Sejak perilisan single ketiga “Better Left Unsaid” di bulan Oktober 2023 lalu, Supermachine kini melepas debut mini album (EP) pertamanya All I Could Ever Want. EP mereka yang kental dengan nuansa musik alternative rock, grunge, dan shoegaze ini sukses mengingatkan kita pada band-band era tahun 90-an.
Supermachine membuka track pertama dengan “Better Left Unsaid”, disusul oleh “Unfold Myself”. Kedua lagu itu sempat menjadi single untuk menandakan kemunculan band tersebut di tahun lalu, dan kini lagu tersebut masuk ke dalam rangkaian EP mereka. Track selanjutnya “I’ll Go Away”, lagu ini banyak mengambill pengaruh dari band-band alt rock dan shoegaze.
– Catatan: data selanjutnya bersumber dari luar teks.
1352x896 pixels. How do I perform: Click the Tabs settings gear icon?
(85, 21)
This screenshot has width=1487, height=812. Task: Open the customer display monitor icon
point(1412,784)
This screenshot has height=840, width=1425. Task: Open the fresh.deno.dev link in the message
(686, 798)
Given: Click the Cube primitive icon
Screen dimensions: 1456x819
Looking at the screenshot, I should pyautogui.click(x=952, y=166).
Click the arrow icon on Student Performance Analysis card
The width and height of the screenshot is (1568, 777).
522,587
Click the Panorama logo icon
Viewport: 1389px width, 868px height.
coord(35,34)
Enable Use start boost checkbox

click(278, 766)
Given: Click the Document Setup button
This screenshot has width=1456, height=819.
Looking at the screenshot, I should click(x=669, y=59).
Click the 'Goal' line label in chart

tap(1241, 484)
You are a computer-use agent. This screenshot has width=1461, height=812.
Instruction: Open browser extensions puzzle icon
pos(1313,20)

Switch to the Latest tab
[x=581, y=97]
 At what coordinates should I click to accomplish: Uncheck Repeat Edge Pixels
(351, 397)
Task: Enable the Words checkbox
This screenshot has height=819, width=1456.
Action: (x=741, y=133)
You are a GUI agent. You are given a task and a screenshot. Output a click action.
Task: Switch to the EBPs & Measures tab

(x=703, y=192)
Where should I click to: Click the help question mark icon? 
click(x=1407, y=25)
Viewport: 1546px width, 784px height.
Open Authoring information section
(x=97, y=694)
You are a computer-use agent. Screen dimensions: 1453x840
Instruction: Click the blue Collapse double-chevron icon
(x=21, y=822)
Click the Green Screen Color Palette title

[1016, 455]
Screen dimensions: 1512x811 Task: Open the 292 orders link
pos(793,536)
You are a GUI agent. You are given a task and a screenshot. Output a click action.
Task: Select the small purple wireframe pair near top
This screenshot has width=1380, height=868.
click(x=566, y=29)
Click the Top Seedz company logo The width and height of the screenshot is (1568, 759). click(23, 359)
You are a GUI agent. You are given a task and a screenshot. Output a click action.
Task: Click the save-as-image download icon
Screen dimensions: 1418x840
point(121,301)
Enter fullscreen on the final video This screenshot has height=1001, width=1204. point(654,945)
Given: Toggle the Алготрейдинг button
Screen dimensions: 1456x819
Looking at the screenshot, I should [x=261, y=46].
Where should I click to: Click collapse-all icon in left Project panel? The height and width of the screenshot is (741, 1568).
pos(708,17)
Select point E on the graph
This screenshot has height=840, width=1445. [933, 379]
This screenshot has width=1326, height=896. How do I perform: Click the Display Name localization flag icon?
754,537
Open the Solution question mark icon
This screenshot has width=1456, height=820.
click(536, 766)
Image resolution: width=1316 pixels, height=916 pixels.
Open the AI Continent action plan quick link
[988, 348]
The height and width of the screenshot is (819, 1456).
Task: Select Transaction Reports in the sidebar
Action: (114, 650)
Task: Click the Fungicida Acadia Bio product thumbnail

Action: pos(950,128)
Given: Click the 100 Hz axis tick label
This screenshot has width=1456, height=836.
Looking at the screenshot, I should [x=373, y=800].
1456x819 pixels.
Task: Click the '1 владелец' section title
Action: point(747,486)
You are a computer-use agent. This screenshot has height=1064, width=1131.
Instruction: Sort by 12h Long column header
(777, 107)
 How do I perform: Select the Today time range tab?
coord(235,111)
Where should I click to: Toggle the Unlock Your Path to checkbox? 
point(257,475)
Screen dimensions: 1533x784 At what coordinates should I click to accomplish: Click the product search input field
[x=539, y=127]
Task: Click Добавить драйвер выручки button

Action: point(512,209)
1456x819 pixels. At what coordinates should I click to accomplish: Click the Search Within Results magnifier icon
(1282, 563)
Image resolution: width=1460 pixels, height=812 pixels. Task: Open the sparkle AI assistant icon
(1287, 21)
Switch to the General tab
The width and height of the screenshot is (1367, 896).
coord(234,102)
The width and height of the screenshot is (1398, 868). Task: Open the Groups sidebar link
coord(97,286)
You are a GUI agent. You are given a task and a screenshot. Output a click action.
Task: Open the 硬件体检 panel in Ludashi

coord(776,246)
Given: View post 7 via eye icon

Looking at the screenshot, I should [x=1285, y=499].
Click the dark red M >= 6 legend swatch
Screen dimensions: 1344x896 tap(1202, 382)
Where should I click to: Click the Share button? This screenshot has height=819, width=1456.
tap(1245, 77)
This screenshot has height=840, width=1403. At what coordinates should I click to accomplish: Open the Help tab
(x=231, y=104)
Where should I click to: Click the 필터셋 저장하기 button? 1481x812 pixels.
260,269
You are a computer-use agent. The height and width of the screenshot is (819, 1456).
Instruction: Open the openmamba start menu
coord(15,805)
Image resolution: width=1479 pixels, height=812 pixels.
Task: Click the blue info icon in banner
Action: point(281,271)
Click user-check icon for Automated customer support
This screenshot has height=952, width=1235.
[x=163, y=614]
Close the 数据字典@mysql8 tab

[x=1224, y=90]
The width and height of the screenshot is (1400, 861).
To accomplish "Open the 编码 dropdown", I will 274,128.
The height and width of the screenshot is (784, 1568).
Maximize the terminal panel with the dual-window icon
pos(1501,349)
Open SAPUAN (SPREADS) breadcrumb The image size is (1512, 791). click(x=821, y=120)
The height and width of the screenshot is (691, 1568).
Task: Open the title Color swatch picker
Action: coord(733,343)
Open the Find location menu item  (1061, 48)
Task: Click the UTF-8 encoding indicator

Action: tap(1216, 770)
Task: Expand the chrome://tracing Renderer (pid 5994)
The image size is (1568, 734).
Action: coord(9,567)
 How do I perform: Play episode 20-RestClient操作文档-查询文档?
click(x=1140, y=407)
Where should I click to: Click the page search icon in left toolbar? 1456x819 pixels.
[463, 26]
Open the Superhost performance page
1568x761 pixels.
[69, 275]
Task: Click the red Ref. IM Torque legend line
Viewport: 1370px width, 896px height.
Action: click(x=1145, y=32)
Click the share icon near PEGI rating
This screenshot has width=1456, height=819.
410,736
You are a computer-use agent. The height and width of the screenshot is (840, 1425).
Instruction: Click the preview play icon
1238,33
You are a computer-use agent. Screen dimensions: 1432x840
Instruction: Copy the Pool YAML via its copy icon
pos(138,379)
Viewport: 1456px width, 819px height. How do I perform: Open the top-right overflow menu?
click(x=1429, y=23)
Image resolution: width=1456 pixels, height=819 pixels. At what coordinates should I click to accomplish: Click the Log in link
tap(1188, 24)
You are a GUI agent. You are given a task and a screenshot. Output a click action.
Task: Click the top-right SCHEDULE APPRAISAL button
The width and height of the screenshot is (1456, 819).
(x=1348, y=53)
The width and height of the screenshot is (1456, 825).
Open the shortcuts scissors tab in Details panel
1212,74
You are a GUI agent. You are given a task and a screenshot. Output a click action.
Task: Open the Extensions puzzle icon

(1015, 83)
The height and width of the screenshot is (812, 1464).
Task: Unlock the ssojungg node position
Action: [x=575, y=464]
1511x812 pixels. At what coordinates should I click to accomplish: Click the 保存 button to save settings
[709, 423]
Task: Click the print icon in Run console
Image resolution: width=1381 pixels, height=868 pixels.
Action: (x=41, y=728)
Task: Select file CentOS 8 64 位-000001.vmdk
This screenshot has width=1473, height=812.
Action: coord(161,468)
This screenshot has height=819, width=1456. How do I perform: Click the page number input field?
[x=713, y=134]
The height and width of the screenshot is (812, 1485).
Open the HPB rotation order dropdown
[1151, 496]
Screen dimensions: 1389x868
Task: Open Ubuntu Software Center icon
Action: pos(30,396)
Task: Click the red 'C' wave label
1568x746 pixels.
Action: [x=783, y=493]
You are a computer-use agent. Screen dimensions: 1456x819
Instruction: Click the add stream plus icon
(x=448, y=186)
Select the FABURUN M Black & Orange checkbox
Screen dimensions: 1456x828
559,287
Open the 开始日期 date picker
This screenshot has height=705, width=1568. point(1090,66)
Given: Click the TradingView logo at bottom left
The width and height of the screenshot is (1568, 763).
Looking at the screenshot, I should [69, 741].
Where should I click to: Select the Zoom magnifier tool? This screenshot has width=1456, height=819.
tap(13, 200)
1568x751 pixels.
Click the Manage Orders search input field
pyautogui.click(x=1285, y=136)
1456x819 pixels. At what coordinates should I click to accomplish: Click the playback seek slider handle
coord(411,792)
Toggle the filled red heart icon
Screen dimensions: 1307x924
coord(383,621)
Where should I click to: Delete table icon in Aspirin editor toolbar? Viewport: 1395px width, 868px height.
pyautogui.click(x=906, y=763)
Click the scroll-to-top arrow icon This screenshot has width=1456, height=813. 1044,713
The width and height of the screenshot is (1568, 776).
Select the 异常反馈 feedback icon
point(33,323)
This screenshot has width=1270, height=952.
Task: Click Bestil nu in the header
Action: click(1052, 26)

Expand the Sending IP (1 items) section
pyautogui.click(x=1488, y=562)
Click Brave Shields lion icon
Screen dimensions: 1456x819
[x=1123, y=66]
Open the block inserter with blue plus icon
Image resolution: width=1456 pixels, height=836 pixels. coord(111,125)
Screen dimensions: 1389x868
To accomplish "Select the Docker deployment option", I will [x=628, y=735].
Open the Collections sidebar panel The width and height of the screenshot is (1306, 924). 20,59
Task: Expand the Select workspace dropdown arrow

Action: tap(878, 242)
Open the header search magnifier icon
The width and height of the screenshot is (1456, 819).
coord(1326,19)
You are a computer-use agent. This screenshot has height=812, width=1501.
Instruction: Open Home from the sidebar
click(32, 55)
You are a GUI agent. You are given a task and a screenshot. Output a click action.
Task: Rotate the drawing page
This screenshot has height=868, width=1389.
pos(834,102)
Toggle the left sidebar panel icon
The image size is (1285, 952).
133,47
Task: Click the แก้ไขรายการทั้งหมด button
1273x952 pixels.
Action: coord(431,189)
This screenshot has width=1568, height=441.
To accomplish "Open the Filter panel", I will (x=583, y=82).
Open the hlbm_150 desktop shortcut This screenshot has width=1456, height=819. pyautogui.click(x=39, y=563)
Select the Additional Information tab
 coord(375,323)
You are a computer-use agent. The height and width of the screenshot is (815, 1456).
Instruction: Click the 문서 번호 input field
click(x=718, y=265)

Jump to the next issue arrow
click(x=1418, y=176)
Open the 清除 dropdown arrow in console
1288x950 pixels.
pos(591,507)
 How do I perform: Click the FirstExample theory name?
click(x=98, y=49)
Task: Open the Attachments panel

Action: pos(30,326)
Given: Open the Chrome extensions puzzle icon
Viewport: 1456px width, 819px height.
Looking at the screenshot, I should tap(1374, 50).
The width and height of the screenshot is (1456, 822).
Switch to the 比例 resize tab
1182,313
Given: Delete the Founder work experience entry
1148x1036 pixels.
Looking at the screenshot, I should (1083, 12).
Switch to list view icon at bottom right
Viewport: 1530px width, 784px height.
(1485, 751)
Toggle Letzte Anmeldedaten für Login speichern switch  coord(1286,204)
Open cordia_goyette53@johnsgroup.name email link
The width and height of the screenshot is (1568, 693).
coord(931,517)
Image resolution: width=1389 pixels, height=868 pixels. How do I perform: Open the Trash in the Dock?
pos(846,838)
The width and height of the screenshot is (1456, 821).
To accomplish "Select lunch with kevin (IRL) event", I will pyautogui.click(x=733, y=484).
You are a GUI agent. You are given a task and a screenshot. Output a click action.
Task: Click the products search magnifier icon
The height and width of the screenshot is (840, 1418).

Kemudian “Grey”, lagu ini sama seperti kedua lagu yang sudah kami sampaikan di awal tadi. Kemudian “Lust”, menjadi salah satu track favorit pendengar dengan aransemen grunge-nya.
Dan, yang terakhir adalah “For Real”, bertindak sebagai lagu penutup dengan tempo yang berbeda dari lagu-lagu sebelumnya baik secara musik, notasi vocal, sound serta menambahkan instrumen string sebagai pemanis. Namun jangan salah, EP mereka ini jauh dari aransemen yang tenang.
Rata-rata lagu mereka berdurasi tiga sampai empat menitan yang menandakan tatanan gaya musik yang memanfaatkan ruang paska alt rock-grunge shogaze yang dinamis. Kuat secara emosional, tidak terlalu rumit secara sonic namun dihuni aura bermuatan melodi sedih dan aransemen string yang ciamik.
EP ini masuk ke dalam zona nyaman mereka untuk menjelajahi rekaman penting seperti The Smashing Pumkins, Nirvana, Hum, My Vitriol, dan Swervedriver menenun bermacam-macam lapisan yang menarik dan tidak ingin berlama-lama di satu riff gitar.
Pada proses pengerjaan lagu, penulisan lirik dibuat oleh Fajar Zulkarnaen dan aransemen musik dibuat oleh Ma’arif Budi Mardianto dan Ricky Sebastian. Sedangkan, untuk penggarapan Supermachine memilih Invasion Studio sebagai tempat merekam lagu, serta mempercayai Praditya Eka Putra, member dari Limerence dan Coldskin yang bertugas dalam juru rekam sampai tahap mixing dan mastering.
Sementara, untuk elemen visual yang tertera pada sampul EP mereka melibatkan Dhimas Muhammad Iqbal dan foto band yang diambil oleh Farhan Abadi. EP ini dirilis dalam bentuk fisik berupa kaset dengan bundling kaus melalui Outta Sight Records.
Pemilihan tema All I Could Ever Want adalah hal menarik. Menceritakan berbagai macam perasaan dan emosi. Mulai dari mencintai diri sendiri atau memberikan hak kepada hati yang ingin terus berjalan. Meskipun terkadang selalu bertemu dengan hati yang tidak seharusnya, dipaksa untuk menyisihkan rasa yang tidak seberapa dan dihadapkan pada ruang dan waktu yang tidak seharusnya. Lagu terakhir mereka yang berjudul “For Real”, semoga selalu berdampingan dengan kata mampu bagi siapa pun yang mencoba untuk beranjak dari hal-hal yang semu.
Enam lagu di dalam EP ini adalah langkah yang bagus, sebuah perkenalan yang mungkin bisa saja langsung menyangkut di telinga pendengarnya atau butuh dua sampai tiga kali putaran mendengarkan hingga akhirnya terkenang.